The board also gave the housing authority permission to consider an offer from the federal government that would lock the agency into a 95 percent subsidy for operational and capital expenses. The Rental Assistance Demonstration (RAD) program would be an alternative to fluctuating subsidies the agency has received the past few years because of federal budget cuts. The agency’s federal subsidy is currently at about 83 percent.
Lisa Walters, chief financial officer, said the agency is considering applying for the RAD funding for Farley Homes, E.J. Knight Gardens and Apartments, Nicholson Terrace Apartments and Wilson Homes. The program would allow the agency to secure ownership of the properties and then borrow against them for renovations, she said.
“Implementing the RAD program would provide a more stable revenue stream for HACG and would allow access to the private capital markets for funding modernization work at existing HACG properties,” Williams said.

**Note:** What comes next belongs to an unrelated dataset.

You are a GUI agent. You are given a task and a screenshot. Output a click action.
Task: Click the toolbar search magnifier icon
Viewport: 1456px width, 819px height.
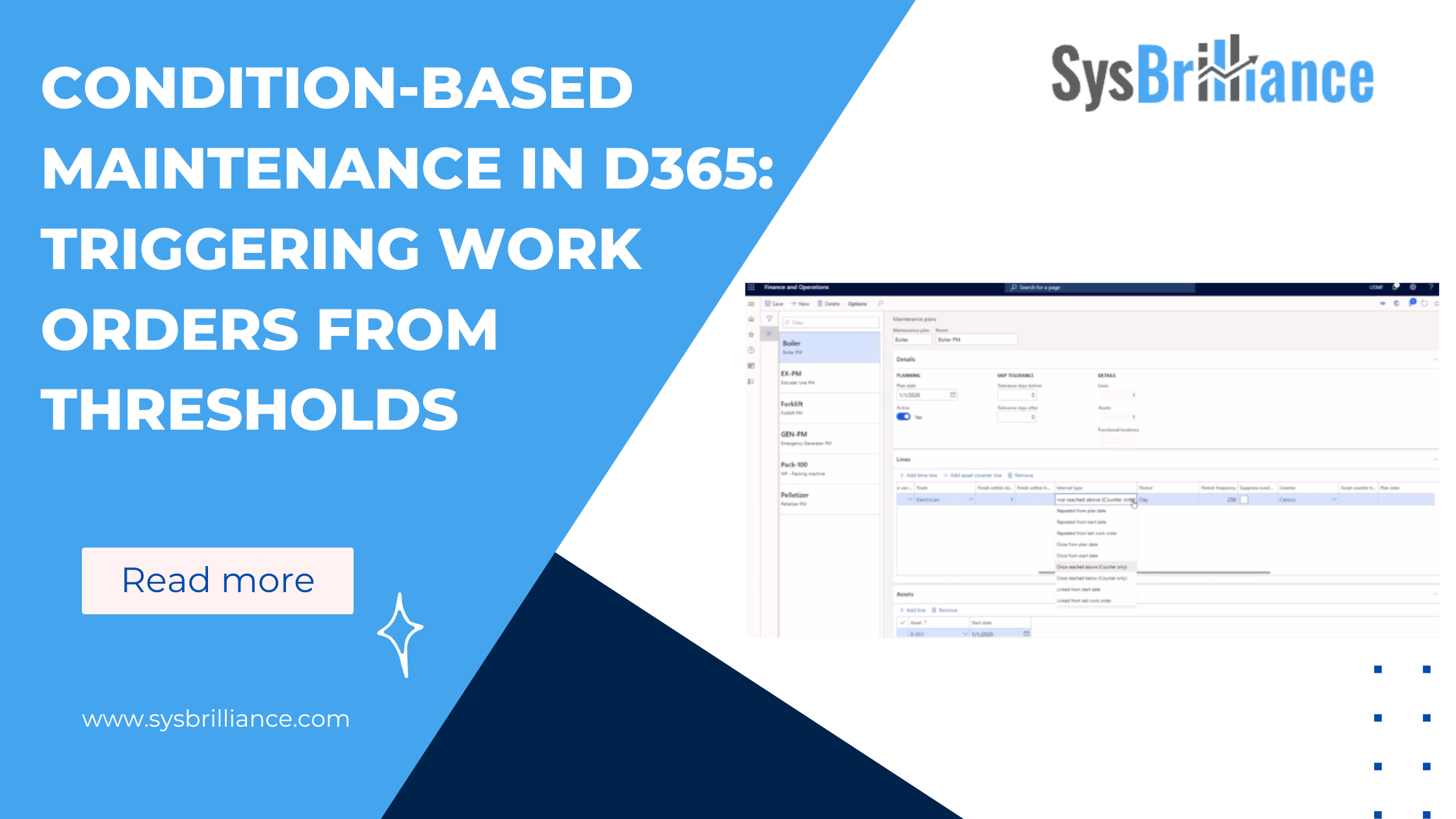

On Wednesday, board members also went into executive session to discuss a real estate matter. When they returned, Chairman Larry Cardin said no action was taken. The board then voted to allow the housing authority to pursue an opportunity for the possible purchase of real estate property for multi-family units.
In other business, the board re-elected Cardin as board chair and elected board member Charles Alexander vice chair, a position previously held by Wade “Trip” Tomlinson III, who resigned in April.
Tomlinson, the husband of Mayor Teresa Tomlinson, resigned after some in the community expressed concern that his position was influencing the mayor’s decisions on public housing issues. Tomlinson said he resigned because his presence had become a distraction to the agency’s mission to provide quality housing for the community and revitalize blighted neighborhoods. Mayor Tomlinson chose Ken Henson, a local attorney, to fill the position.